(Beginning of EXTRACTED DATA)

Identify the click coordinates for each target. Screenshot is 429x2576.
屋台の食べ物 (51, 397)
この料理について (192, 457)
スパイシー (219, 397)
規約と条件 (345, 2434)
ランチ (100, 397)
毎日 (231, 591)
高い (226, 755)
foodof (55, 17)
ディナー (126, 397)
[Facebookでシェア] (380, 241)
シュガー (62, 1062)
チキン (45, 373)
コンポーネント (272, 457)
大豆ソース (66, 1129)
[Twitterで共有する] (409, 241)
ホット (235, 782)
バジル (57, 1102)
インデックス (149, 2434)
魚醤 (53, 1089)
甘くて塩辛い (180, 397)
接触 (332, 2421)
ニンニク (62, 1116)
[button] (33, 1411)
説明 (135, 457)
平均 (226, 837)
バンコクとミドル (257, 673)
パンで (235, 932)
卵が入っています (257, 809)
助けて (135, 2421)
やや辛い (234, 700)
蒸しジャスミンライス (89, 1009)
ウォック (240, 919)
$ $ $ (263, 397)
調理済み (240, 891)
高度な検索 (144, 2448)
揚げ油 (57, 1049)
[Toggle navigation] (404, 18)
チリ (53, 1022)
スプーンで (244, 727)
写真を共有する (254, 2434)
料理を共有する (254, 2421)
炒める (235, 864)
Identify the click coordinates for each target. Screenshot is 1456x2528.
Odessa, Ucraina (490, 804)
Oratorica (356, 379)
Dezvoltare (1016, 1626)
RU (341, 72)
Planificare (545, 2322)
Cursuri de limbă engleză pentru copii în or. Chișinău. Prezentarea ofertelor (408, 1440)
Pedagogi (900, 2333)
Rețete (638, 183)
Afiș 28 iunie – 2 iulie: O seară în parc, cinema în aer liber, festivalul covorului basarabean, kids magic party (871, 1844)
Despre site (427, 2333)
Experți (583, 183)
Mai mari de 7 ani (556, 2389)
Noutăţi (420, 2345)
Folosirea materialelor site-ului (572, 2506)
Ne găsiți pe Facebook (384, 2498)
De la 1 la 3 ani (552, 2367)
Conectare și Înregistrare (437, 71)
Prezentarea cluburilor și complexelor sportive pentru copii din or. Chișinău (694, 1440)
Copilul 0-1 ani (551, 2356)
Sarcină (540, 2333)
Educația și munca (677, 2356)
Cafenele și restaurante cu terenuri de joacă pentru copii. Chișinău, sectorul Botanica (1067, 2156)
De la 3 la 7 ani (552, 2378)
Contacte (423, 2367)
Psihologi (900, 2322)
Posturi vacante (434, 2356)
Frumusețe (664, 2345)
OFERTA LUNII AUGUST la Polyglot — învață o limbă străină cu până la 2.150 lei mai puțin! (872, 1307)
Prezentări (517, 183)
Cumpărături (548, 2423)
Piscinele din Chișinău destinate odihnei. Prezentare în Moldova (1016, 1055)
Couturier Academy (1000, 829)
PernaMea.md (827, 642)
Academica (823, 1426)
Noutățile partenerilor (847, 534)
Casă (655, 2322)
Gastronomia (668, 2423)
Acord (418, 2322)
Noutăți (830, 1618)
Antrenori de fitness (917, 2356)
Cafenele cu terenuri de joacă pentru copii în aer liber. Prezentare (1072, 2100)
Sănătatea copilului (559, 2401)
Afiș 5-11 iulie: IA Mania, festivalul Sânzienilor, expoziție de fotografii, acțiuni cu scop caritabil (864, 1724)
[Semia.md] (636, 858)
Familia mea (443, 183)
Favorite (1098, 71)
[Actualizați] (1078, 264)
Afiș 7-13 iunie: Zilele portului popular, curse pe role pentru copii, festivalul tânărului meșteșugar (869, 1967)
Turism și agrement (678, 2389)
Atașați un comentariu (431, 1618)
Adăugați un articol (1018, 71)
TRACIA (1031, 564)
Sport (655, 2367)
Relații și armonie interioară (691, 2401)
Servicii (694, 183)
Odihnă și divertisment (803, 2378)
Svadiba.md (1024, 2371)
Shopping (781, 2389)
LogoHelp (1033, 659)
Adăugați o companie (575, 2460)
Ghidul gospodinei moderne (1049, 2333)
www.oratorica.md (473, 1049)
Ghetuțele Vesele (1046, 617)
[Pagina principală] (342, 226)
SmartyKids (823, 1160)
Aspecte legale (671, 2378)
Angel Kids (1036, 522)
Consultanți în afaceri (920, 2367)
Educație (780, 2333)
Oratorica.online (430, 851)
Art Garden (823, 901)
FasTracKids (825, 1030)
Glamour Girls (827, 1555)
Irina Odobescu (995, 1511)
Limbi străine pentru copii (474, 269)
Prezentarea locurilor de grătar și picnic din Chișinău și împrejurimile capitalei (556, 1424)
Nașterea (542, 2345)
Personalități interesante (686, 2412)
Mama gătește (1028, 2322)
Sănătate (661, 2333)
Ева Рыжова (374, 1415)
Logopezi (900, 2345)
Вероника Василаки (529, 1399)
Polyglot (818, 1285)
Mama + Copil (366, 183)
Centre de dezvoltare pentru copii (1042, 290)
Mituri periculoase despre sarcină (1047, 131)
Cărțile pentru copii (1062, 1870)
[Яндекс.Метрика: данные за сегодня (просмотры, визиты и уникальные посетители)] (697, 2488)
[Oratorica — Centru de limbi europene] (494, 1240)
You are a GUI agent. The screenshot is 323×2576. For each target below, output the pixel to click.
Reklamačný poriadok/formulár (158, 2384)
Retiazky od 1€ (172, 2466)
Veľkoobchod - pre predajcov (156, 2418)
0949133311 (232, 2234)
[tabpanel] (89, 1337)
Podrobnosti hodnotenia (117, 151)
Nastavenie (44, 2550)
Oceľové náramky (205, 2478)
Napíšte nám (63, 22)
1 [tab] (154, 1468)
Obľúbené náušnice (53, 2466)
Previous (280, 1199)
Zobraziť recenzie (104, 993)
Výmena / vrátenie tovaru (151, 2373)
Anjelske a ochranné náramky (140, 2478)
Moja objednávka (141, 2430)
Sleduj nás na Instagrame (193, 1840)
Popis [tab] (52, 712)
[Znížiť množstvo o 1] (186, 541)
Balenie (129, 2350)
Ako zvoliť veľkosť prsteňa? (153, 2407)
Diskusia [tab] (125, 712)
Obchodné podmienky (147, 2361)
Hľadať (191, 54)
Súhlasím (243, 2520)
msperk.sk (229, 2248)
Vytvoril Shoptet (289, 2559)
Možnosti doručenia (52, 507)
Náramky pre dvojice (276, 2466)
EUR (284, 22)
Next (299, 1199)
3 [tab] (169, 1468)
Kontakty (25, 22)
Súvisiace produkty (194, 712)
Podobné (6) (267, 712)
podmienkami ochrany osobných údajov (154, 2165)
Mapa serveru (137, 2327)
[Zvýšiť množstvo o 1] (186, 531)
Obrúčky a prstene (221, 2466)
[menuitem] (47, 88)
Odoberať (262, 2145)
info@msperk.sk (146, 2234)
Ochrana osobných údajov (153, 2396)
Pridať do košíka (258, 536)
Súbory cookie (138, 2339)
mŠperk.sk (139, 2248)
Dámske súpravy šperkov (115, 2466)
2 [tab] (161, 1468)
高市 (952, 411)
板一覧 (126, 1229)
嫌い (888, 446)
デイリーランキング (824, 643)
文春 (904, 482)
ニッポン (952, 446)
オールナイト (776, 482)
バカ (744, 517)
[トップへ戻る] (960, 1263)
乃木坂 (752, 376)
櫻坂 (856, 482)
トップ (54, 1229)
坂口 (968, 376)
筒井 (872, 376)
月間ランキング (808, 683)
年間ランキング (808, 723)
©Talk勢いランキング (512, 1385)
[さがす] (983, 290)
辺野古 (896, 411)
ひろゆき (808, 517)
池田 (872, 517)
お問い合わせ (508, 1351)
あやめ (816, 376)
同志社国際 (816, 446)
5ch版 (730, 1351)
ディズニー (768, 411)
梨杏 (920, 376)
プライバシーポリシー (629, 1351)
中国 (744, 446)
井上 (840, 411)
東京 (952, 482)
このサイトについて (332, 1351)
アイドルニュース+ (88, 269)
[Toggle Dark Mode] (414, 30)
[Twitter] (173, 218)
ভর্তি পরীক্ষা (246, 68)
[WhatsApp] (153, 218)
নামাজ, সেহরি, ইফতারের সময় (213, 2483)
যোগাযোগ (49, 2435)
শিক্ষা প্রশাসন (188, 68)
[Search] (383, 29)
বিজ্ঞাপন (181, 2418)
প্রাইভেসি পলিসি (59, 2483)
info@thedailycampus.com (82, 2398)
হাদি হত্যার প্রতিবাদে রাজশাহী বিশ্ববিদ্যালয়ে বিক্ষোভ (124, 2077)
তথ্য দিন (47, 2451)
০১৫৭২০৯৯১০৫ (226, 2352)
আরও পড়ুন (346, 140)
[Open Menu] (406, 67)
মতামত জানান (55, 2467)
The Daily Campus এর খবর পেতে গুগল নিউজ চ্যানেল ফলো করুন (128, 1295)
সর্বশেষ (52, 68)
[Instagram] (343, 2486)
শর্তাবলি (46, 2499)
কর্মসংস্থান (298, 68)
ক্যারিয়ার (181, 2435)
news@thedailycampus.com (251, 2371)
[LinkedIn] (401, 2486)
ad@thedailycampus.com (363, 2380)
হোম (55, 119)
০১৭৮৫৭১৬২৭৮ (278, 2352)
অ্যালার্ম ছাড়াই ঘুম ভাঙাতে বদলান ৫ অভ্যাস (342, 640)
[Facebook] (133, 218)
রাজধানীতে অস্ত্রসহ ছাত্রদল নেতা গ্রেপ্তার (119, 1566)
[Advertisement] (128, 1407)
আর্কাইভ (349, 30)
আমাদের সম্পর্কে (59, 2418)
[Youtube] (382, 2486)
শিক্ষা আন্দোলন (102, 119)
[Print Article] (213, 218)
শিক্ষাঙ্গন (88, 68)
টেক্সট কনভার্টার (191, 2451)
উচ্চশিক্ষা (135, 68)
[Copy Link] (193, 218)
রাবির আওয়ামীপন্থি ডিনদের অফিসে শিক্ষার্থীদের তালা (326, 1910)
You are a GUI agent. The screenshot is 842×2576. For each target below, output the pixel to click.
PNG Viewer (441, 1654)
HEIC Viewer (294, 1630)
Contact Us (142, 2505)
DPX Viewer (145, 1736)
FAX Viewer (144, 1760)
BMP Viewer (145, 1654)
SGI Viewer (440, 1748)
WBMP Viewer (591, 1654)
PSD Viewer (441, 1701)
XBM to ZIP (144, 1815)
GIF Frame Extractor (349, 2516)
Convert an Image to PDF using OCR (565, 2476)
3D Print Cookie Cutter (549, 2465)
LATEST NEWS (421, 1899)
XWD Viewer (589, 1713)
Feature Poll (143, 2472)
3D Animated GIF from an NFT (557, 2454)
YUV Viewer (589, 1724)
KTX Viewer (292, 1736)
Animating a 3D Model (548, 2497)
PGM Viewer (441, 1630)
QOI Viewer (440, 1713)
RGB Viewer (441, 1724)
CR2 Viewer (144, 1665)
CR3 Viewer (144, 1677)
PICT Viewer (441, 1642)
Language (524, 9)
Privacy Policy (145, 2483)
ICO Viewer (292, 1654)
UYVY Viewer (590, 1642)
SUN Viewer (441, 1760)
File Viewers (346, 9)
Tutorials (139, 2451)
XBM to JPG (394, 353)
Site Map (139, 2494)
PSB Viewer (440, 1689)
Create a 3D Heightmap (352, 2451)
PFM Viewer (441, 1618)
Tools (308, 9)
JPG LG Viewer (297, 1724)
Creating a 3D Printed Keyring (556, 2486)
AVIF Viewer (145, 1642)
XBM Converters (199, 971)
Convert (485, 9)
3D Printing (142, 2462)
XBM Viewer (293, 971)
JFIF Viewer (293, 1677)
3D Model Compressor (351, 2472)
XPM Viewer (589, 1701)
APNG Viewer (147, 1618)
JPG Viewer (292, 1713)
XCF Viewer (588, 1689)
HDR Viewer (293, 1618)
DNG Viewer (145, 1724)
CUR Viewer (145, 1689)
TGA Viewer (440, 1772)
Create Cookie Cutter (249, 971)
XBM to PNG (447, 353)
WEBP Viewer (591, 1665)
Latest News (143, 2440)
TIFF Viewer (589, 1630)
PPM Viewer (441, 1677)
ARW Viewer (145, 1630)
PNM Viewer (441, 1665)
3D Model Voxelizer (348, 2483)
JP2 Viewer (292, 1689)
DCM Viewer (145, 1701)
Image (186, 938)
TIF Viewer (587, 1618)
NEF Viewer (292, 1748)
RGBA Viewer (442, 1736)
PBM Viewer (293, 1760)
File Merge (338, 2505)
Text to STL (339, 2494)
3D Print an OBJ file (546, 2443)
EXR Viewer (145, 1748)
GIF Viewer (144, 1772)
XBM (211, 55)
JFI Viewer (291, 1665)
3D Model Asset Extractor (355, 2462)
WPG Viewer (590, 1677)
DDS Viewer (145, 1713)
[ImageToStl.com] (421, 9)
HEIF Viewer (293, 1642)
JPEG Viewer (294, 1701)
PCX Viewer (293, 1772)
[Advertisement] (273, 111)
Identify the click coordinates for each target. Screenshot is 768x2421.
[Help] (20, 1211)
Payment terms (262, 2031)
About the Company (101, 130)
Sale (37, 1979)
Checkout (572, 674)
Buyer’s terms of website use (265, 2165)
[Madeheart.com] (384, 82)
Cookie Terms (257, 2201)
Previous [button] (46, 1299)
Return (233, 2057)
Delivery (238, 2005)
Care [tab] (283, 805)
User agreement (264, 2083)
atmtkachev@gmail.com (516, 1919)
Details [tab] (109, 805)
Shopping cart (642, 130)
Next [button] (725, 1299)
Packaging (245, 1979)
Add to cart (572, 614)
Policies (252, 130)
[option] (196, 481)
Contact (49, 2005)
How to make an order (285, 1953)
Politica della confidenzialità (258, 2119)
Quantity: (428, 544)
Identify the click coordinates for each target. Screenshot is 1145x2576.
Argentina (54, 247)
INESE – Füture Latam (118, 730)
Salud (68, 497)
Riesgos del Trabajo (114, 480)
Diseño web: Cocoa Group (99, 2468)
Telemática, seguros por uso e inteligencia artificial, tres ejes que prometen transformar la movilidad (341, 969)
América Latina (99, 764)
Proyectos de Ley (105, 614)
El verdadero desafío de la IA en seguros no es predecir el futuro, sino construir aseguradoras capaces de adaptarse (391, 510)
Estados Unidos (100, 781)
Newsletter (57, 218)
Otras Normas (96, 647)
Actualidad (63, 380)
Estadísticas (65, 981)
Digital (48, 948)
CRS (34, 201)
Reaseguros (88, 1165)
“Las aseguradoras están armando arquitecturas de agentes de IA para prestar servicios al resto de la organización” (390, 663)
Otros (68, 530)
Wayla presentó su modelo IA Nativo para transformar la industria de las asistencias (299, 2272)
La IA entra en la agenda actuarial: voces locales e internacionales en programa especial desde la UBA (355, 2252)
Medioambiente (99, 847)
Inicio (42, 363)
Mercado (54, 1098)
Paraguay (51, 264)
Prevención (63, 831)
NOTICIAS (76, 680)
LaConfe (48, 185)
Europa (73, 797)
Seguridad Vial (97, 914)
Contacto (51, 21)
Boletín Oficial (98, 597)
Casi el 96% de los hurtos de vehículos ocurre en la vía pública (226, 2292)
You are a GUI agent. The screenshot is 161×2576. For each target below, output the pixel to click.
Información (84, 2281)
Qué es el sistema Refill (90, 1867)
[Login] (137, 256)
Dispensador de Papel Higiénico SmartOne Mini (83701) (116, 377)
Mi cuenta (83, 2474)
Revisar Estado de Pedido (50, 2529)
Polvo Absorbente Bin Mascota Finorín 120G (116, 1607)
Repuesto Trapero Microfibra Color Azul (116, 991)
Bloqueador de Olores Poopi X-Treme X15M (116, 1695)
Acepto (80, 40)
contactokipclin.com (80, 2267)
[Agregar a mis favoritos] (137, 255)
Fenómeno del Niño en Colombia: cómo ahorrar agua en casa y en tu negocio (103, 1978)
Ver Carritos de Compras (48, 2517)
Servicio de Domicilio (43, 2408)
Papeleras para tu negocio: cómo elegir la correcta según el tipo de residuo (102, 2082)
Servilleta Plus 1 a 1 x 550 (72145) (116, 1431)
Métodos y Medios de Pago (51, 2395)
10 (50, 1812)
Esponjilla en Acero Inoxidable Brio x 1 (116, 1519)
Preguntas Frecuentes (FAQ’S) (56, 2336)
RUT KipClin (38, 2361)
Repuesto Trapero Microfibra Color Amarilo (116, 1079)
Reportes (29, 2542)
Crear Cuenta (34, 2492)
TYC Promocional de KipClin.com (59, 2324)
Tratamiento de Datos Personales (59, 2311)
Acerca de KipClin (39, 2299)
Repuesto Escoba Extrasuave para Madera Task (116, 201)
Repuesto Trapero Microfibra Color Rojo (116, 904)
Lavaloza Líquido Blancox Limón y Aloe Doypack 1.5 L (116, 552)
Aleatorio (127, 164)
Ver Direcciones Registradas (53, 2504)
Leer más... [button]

(End of EXTRACTED DATA)

REQUIRED WORK: Establish how many lines of the material above hold the word "Microfibra". Nothing but the count should be returned.

WRITTEN SOLUTION: 3